Make the wrong choice and you’ll waste millions. Make the right choice and you gain competitive advantage.

4. Cost Uncertainty
AI costs are complex and often unpredictable. Some components are pure CapEx (infrastructure investments), others are usage-based OpEx that can scale exponentially with adoption.
Without a framework, you’re flying blind on budget planning.

How to Cope: A Framework for Strategic Action
The good news? You don’t have to figure this out from scratch. The Periodic Cube of AI provides three practical approaches based on your role:
For Orchestrators: The Project Management Lens
If you’re coordinating AI projects across teams, you need to understand the entire AI lifecycle.
Your superpower is seeing how all five functional groups connect—from data infrastructure through to operations—and ensuring smooth handoffs between teams.

For Builders: The Technical Lens
If you’re hands-on building AI systems, focus on mastering the core technical stack:
- compute resources
- model development frameworks
- deployment tools
- monitoring systems
But don’t ignore the governance and operational dimensions—technical excellence without operational maturity fails in production.
Find the 3 learning roadmaps here or dive deep and take an AI skills assessment here.

Your Next Steps
Familiarize yourself with the different dimensions:
- The 8 Strategic Dimensions Explained: How to use the Periodic Cube of AI framework for decision-making
- Vendor Selection Framework: A systematic approach to AI vendor selection and Build vs.

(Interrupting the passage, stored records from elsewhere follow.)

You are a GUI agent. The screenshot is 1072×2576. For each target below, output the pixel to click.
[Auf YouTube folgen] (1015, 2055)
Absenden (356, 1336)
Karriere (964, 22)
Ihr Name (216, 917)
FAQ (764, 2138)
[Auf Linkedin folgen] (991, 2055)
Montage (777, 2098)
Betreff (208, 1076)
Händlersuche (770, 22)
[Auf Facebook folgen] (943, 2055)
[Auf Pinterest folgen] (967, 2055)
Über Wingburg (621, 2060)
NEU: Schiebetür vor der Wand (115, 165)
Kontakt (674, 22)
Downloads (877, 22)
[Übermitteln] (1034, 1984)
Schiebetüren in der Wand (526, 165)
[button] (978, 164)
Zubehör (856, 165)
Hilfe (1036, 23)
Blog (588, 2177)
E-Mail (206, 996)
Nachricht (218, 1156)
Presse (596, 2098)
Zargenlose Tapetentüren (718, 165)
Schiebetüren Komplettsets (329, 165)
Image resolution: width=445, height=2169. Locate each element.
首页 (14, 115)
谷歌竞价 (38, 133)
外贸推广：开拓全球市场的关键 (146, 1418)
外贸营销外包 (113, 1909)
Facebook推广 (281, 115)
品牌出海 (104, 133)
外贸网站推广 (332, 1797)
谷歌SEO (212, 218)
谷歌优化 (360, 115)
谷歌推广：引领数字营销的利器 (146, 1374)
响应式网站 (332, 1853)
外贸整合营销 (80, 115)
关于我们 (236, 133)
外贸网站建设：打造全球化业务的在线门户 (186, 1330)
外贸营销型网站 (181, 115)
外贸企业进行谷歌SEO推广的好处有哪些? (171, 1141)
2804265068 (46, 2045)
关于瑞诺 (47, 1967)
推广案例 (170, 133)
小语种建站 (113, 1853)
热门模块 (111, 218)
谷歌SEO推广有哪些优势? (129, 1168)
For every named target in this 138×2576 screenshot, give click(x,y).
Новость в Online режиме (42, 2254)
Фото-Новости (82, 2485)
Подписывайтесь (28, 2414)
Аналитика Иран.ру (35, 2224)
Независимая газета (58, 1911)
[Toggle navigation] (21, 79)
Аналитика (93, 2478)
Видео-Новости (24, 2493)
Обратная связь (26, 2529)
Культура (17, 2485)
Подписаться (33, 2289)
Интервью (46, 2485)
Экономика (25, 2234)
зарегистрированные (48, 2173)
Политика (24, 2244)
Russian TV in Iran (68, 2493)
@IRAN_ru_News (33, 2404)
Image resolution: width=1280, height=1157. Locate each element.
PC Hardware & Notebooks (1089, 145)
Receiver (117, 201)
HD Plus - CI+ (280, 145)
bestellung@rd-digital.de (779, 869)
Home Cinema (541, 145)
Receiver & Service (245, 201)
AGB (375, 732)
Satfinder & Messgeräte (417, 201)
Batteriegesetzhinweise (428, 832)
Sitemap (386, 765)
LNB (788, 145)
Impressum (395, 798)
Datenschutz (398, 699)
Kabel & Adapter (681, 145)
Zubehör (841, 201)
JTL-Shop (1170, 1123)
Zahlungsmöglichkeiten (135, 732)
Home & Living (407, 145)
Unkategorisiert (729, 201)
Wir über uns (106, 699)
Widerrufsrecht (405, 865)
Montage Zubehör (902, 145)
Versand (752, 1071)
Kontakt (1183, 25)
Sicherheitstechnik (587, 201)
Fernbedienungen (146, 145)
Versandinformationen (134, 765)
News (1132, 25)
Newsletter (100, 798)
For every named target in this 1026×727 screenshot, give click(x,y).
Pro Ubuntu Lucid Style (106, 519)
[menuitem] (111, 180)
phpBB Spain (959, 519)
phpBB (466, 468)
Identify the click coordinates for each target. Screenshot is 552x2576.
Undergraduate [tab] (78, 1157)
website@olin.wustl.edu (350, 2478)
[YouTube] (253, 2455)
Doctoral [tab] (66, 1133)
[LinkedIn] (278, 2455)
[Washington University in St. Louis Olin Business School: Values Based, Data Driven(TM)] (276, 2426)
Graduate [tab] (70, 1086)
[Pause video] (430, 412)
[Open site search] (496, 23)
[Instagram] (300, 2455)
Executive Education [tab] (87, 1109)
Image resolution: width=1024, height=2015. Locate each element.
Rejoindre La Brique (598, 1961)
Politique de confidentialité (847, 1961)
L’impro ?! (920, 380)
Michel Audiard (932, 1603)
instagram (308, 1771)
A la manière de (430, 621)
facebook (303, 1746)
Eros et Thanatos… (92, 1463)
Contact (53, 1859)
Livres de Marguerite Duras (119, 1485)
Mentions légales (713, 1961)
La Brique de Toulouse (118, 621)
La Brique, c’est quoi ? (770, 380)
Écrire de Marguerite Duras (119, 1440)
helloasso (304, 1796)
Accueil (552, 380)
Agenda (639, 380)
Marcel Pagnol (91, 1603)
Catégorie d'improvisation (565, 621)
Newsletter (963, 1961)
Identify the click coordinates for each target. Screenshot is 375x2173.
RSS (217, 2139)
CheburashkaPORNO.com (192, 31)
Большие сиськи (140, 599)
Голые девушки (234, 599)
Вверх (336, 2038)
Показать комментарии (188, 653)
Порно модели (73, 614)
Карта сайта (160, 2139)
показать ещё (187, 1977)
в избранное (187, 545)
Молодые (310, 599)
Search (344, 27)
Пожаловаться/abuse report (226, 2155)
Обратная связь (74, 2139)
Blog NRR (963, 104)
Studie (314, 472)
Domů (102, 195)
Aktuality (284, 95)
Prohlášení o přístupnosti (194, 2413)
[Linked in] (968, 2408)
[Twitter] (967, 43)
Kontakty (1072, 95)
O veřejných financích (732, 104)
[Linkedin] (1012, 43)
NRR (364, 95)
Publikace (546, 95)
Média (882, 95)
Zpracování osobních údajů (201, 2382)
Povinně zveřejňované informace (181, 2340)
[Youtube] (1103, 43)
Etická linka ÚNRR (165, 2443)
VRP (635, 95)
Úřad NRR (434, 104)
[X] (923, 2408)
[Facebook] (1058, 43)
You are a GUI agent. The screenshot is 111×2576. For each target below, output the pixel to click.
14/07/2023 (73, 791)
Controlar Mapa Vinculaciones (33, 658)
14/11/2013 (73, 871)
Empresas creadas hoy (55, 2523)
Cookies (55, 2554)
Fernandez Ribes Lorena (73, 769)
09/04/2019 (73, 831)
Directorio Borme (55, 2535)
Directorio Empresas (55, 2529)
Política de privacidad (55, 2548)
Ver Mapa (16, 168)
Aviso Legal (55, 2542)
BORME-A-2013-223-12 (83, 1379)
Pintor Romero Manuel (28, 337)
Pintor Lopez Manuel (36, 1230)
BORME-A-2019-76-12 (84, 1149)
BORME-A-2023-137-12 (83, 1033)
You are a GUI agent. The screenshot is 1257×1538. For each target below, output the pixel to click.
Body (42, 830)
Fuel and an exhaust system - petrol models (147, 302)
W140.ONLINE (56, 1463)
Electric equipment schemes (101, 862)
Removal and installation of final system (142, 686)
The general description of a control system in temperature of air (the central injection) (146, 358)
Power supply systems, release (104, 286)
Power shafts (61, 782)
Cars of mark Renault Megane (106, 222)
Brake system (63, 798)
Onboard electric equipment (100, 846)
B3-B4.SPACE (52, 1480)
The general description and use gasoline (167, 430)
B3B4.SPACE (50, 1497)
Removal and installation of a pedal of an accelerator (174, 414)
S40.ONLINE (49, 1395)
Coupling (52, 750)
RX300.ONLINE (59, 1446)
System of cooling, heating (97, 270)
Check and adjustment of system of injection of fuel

Buy decisions
- Skills Gap Analysis: Assess your AI skills and develop your personal learning roadmap as a
- managerial leader or
- organizational orchestrator or
- technical specialist
- Career Pathways in AI: 3 AI learning roadmaps for leaders, orchestrators, and builders
- Cost Optimization Strategies: Managing CapEx vs. OpEx across the AI stack
- Interactive Exploration: Using the 3D visualization to explore your AI strategy
The Data behind the Periodic Table of AI
I was inspired by references to the periodic table of elements. There, the chemical elements are arranged in ascending order of atomic number, i.e., according to the number of protons in the atomic nucleus.
There is no such systematic order or grouping for AI topics, but it is still possible to classify the various disciplines. Here is the data that I used. And since there are so many tables, I came up with a Periodic Cube of AI.
AI is the most significant technological transformation of our generation, bigger than the Internet.
The organizations that will thrive aren’t necessarily those with the biggest AI budgets or the most data scientists.
They’re the ones with clarity—a clear understanding of the landscape, a strategic framework for making decisions, and a systematic approach to building capability.
The Periodic Cube of AI gives you that clarity.
The complexity isn’t going away. But with the right framework, you can navigate it with confidence.